*Task directions:* Please answer from the Pietro Filipi article: since what year has the trademark been on the market?

*Text block:*
###

Pietro Filipi: Italian by design

A Czech fashion firm started from scratch ten years ago has managed to become a trendsetter in the Czech Republic and abroad. The owners’ heavy investment into sales culture proved key for gaining a strong reputation and faithful customers.


Alena Loudinová & Petr Hendrych

 

ALTHOUGH THE TRADEMARK has been on the market since 1993, few know that the Italian-sounding Pietro Filipi is actually a Czech fashion brand. Ten years ago, Petr Hendrych and his two partners, Petr Fliegl and Alena Loudinová, launched their first collection, designed to fill a huge post-socialist gap for fine clothes on the Czech market. “Now we can present our company as a Czech firm, but at that time customers were lining up for goods that sounded foreign,” recalls Hendrych. “We wanted customers to accept our product so we had to offer it the way they needed it.”
Before creating their first collection, Hendrych and his partners were in the foreign clothes importing business, bringing in such trademarks as Easy, Drandie, and Pioneer from the West. This activity not only helped them gain initial capital, but also defined Pietro Filipi development. Pietro Filipi started from scratch and Hendrych is convinced that this was an advantage, as the company did not have to bear the burden of an indebted socialist-era firm. “We could clearly define our way and could increase our sales gradually, which was very important. If we had some turnover already that we had to maintain, our managerial decisions would have been different and the process would have been much more complicated,” says Hendrych.

Creating fashion
Pietro Filipi employs about 100 people, including six designers and several modelers, including Czech, Slovak, Portuguese and Yugoslav craftsmen. This business model was never designed to actually produce material goods. The company’s main know-how is design and preparation of collections for production. Modelers create patterns that also remain intellectual property of Pietro Filipi. “We pay a great attention to producing our own patterns. We try to protect our ownership of these patterns, although sometimes it is not easy because they are sent to so many various producers,” says Loudinová. Actual production is outsourced from several Czech, Slovak, Polish and Asian factories, to which Pietro Filipi supplies fabrics, designs and patterns. The firm also imports fabrics from EU countries, mainly France, Italy and Germany.

###

*Data records:*

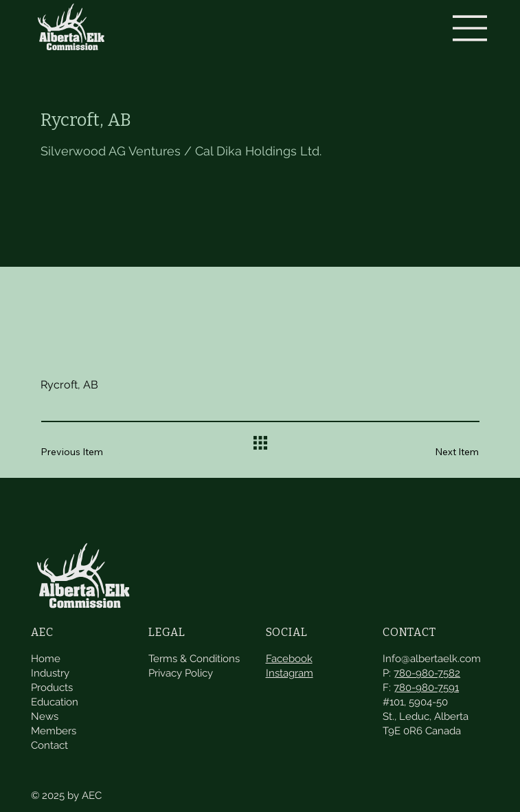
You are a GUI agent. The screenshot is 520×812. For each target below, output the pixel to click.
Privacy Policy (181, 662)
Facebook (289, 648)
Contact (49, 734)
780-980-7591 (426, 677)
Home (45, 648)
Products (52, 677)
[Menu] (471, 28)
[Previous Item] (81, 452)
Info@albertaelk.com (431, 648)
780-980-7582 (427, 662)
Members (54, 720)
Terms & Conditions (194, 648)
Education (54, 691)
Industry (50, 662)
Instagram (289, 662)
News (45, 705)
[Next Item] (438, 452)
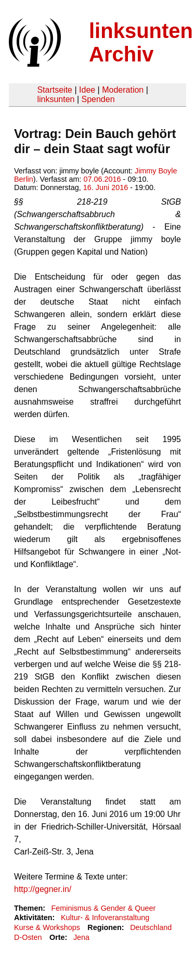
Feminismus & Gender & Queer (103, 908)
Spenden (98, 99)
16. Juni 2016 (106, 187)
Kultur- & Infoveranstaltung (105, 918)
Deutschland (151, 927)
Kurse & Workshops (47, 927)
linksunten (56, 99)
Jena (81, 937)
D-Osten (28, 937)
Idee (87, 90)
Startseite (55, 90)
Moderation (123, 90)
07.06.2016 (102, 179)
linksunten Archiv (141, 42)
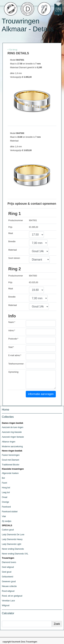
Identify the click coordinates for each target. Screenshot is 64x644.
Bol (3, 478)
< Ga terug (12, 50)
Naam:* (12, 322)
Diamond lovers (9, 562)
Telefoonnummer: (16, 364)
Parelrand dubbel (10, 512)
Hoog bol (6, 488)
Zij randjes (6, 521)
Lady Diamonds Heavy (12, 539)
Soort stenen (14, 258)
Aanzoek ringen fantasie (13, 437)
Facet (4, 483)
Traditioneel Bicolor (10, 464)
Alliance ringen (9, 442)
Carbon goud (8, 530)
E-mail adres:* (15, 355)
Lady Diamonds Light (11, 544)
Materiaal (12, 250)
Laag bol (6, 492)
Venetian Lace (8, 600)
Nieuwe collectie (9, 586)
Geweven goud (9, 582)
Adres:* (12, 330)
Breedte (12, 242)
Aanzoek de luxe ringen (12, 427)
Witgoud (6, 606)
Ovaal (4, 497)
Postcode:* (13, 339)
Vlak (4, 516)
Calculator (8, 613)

###

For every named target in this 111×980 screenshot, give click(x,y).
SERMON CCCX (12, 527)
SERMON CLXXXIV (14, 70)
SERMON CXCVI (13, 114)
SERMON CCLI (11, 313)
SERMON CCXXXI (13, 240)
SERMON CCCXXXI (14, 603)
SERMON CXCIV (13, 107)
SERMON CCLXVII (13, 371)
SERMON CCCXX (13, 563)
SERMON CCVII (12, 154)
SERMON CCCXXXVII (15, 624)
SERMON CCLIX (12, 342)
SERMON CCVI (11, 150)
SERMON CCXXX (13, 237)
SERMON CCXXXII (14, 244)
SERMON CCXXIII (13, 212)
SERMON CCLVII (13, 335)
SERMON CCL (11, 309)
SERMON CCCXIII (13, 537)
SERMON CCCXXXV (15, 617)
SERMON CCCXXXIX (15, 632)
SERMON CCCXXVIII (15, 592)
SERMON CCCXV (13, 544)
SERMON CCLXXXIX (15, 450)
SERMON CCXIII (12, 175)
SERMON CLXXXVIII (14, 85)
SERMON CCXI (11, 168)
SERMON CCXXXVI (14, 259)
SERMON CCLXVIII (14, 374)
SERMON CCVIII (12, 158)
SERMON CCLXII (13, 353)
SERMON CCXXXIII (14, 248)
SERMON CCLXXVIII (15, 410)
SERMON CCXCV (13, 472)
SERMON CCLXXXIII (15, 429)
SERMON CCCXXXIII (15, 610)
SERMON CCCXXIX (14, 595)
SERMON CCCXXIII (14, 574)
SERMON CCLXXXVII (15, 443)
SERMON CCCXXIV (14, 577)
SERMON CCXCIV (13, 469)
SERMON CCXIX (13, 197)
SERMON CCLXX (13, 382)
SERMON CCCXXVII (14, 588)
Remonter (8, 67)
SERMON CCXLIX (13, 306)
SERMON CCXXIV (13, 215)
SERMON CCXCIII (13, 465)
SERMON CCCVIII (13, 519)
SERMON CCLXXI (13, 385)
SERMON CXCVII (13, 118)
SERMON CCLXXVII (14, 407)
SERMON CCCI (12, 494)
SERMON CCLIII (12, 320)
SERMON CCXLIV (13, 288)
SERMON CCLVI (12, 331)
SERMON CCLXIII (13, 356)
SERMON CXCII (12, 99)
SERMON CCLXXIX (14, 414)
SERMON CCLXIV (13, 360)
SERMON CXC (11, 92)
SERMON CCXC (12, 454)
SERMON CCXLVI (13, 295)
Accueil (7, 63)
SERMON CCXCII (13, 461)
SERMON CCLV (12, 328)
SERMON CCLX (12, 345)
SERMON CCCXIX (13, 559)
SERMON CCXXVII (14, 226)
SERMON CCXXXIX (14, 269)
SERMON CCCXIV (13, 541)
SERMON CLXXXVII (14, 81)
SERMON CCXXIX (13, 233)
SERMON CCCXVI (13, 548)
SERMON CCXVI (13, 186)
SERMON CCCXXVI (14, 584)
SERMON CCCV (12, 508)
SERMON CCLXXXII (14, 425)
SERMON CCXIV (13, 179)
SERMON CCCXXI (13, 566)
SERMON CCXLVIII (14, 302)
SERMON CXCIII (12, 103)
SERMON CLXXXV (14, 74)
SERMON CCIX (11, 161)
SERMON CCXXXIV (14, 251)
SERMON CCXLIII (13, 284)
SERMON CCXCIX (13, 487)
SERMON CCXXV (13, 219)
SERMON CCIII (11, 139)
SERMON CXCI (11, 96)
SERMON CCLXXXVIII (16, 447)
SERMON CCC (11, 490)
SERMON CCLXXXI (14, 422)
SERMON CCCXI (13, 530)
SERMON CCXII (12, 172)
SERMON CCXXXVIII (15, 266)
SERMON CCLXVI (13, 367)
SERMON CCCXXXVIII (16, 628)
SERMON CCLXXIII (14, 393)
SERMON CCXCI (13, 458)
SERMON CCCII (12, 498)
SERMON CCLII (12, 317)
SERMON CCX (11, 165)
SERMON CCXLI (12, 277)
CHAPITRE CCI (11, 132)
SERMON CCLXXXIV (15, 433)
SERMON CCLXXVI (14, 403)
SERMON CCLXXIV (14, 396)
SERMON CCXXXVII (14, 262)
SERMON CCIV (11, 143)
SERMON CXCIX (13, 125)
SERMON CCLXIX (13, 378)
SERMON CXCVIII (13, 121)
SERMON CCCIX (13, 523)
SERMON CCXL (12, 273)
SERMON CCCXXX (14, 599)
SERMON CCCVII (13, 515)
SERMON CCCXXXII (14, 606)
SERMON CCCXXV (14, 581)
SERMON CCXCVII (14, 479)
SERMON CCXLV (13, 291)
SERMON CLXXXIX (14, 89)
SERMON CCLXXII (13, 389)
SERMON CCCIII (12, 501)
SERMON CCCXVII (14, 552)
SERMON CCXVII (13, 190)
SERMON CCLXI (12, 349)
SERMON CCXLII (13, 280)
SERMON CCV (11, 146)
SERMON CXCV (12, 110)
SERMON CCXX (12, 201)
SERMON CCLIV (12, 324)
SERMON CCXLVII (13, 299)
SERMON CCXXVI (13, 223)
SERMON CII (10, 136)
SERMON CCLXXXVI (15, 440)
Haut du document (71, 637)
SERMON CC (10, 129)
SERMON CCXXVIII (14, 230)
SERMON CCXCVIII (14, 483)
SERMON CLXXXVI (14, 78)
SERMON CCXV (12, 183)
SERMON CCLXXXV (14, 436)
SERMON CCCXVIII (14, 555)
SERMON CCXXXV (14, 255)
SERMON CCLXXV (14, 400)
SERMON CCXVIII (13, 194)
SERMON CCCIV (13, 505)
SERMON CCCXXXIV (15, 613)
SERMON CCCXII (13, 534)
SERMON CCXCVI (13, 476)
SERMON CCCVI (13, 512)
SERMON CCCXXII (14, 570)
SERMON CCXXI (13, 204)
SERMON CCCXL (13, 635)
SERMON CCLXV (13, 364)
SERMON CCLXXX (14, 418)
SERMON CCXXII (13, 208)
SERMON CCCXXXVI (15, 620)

###

*The response:* Since 1993.